Thursday, December 06, 2007

Getting messages from the TV

Jeffrey Arenburg is in the news again; this time facing charges for punching an officer in the face.

Twelve years ago, Arenburg killed Ottawa sports broadcaster and former hockey pro, Brian Smith after he finished his 6 p.m. sports show. Police said Arenburg, who had worked as a fisherman, had made complaints in the past that TV stations were broadcasting messages into his head.


According to Canadian media reports, Arenburg was later diagnosed as a paranoid schizophrenic and was found by a judge to be “not criminally responsible” for the death of Smith.

In a terrible irony, after Arenburg killed Brian Smith, Ontario passed “Brian’s Law,” in his name – a bill that allows for court-ordered community treatment.

Unfortunately, threats to local TV and radio personnel by people with untreated mental illnesses are more common than many realize.

━━━━━━

Questions to answer:
1. In the post about Jeffrey Arenburg, retype the stretch from "Getting messages from" through "court-ordered community treatment.".
2. According to police in the Arenburg post, what kind of work had Arenburg done?
The lines that follow are separate material, unrelated to the post about Jeffrey Arenburg.

The data:
━━━━━━

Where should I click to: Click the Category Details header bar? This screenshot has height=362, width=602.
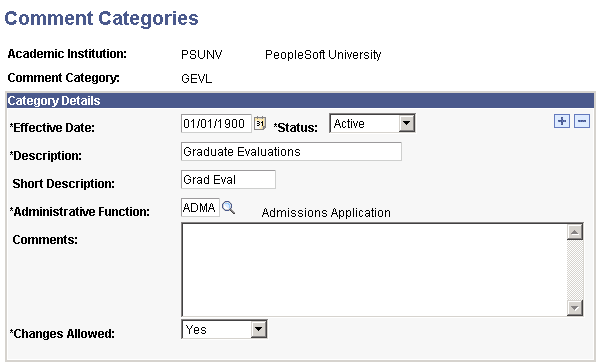point(300,101)
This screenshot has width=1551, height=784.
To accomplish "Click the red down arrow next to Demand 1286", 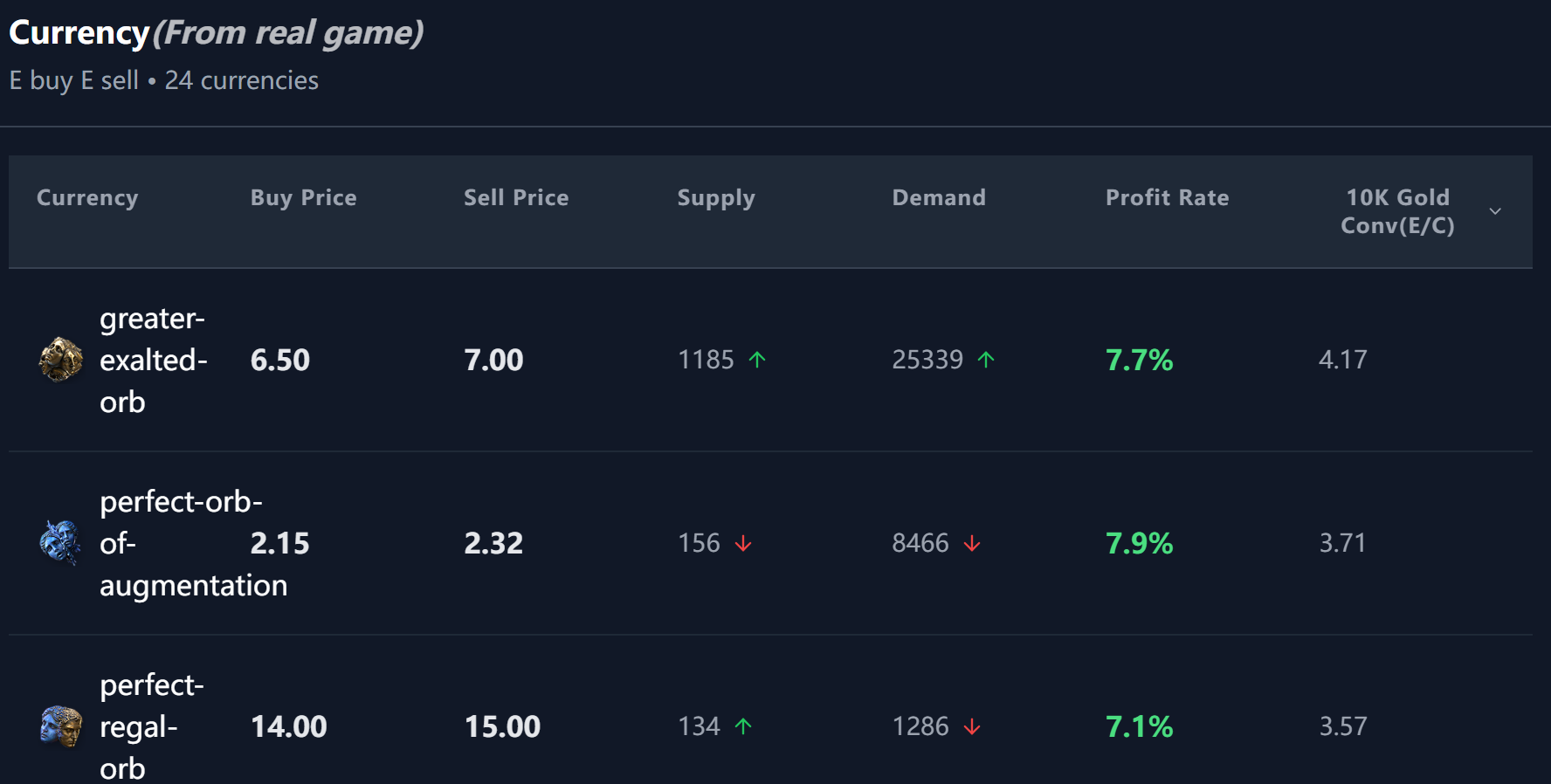I will pyautogui.click(x=971, y=726).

━━━━━━

Answers by task:
1.
Getting messages from the TV

Jeffrey Arenburg is in the news again; this time facing charges for punching an officer in the face.

Twelve years ago, Arenburg killed Ottawa sports broadcaster and former hockey pro, Brian Smith after he finished his 6 p.m. sports show. Police said Arenburg, who had worked as a fisherman, had made complaints in the past that TV stations were broadcasting messages into his head.


According to Canadian media reports, Arenburg was later diagnosed as a paranoid schizophrenic and was found by a judge to be “not criminally responsible” for the death of Smith.

In a terrible irony, after Arenburg killed Brian Smith, Ontario passed “Brian’s Law,” in his name – a bill that allows for court-ordered community treatment.

2. He had worked as a fisherman.